• TASKS TO PERFORM:
A: Please condense the paragraph beginning "The dioxin resolution was approved June 22" from the article on the AMA's dioxin resolution into a bulleted list that keeps its main facts.
B: Carry the article on the AMA's dioxin resolution forward from its final paragraph with a few more paragraphs in the same news style.

• TEXT BLOCK:
+ + +

The American Medical Association yesterday backed away from what a spokesman called "imprudent language" in its recent resolution playing down the dangers of dioxin, and said there had been a "broad misunderstanding" of the organization's policy on the toxic substance.

The AMA created a sensation last week when its house of delegates approved a resolution accusing the news media of making dioxin the subject of a "witch hunt" through "hysterical malreporting" that "ignorantly damaged" the lives of residents of contaminated areas.

Yesterday, backpedaling furiously under sharp questioning from members of a House Science and Technology subcommittee, AMA representative Dr. John R. Beljan said he was "concerned that there is a broad misunderstanding of the position of the AMA."

"The AMA does not pooh-pooh dioxin," Beljan said. "I believe we have a potential health problem."

Beljan, a member of the AMA's council on scientific affairs, said the organization actually had adopted as policy only the resolution's recommendations for a public information campaign and an updating of the AMA's 1981 dioxin report.

The extreme language in the "whereas" clauses that preceded the recommendations, he said, reflects the opinion of the Missouri delegates who wrote it, and does not constitute official AMA policy.

"We regret some of the imprudent language of our Missouri colleagues," Beljan said.

"I really think you're being disingenuous," committee Chairman James H. Scheuer (D-N.Y.) said. "This was disseminated as the policy of the AMA . . . . If one of my 14-year-old kids wrote such an intemperate, irresponsible and demagogic editorial in a high school newspaper, I would be embarrassed by it and I would whack their fannies."

"I believe even Congress has been known to use imprudent language," Beljan responded.

The dioxin resolution was approved June 22 in Chicago by voice vote of the AMA's 351-member house of delegates. It was introduced by an AMA member from St. Louis, in the heart of the eastern Missouri area where dioxin contamination has been identified at more than two dozen sites. The chemical also has been discovered in New Jersey and other states.

Widespread contamination in Missouri has been traced to waste oil sprayed on hundreds of miles of rural roads in the early '70s. The waste oil was tainted with dioxin, an unwanted byproduct of some chemical manufacturing processes that has been called the most toxic substance known. Concentrations of as little as several parts per million have induced cancer in laboratory animals.

+ + +

• PROVIDED RECORDS:
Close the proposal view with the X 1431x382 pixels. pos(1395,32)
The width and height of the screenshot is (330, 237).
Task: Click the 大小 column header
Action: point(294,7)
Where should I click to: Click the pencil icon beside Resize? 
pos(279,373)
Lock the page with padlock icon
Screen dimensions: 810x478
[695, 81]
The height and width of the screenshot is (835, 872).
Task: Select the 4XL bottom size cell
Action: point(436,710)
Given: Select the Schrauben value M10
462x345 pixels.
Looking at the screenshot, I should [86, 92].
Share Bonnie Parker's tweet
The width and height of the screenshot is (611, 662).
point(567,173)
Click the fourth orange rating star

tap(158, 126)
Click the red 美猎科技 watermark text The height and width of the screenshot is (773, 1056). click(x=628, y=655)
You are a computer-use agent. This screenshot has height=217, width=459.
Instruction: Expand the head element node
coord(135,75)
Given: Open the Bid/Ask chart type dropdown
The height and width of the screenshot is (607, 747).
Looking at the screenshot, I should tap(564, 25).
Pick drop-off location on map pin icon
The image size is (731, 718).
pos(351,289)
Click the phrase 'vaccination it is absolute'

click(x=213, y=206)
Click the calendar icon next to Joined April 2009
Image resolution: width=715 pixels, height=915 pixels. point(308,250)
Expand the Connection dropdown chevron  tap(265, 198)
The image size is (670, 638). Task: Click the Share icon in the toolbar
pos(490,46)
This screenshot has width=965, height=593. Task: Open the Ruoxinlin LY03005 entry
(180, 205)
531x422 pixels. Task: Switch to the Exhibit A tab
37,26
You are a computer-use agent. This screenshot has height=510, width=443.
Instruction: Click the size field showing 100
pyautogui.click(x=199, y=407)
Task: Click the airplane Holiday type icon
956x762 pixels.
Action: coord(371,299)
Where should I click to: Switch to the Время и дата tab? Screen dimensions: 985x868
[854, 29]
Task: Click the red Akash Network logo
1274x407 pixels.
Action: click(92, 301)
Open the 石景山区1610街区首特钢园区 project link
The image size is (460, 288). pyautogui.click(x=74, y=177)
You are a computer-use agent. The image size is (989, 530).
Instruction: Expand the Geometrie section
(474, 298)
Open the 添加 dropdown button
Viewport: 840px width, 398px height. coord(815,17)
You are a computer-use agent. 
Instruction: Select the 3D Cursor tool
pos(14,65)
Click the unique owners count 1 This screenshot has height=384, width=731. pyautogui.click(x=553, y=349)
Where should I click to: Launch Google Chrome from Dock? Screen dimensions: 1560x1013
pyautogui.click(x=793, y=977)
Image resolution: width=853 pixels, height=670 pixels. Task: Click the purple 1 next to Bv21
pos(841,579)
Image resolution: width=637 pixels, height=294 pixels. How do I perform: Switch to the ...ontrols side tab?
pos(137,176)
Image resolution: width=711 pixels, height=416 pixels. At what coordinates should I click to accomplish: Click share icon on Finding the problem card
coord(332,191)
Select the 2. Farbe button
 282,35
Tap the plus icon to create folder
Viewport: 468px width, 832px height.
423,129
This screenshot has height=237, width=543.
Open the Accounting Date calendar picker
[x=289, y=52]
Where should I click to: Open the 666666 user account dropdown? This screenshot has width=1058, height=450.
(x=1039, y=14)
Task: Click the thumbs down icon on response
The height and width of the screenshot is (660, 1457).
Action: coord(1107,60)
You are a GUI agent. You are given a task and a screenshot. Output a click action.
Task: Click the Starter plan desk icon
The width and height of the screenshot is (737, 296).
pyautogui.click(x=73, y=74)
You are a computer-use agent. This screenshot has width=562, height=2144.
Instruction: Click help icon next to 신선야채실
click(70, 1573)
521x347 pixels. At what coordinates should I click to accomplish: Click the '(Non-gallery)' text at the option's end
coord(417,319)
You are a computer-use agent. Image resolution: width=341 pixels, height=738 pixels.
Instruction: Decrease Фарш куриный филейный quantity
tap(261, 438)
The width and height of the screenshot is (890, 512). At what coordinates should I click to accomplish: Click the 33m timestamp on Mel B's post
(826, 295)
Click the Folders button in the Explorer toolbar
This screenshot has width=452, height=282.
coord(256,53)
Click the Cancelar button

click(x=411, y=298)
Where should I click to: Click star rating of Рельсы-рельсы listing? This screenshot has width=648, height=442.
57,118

+ + +

• RESPONSES BY ITEM NUMBER:
A:
- Approved June 22 in Chicago by voice vote of the AMA's 351-member house of delegates
- Introduced by an AMA member from St. Louis, in eastern Missouri, where dioxin contamination has been found at more than two dozen sites
- Dioxin has also been discovered in New Jersey and other states

B:
The "whereas" section of the AMA resolution, however, stated that dioxin had not been found to be a serious health hazard to man. The statement produced an outcry among some scientists and public health officials, who accused the AMA of doing exactly what it had accused the news media of doing: leaping to conclusions on the basis of little scientific evidence.

"I trust that most doctors would protest if drugs were tested on their patients after these drugs were predicted to be unsafe in animal tests," said Dr. Anthony Robbins, president of the American Public Health Association.

"But the AMA suggests that people are still safe with dioxin despite laboratory evidence of cancer and reproductive damage. Can the American Medical Association want the American public to wait and count the bodies?"

Beljan and two other AMA representatives who appeared at yesterday's hearing conceded that a broad public statement clarifying the AMA position appeared to be in order, and assured the House panel that one will be forthcoming.

Acknowledging that the AMA does not have better information than any other scientific organization on the potential health hazards of dioxin, Beljan said, "We believe the conservative approach is better."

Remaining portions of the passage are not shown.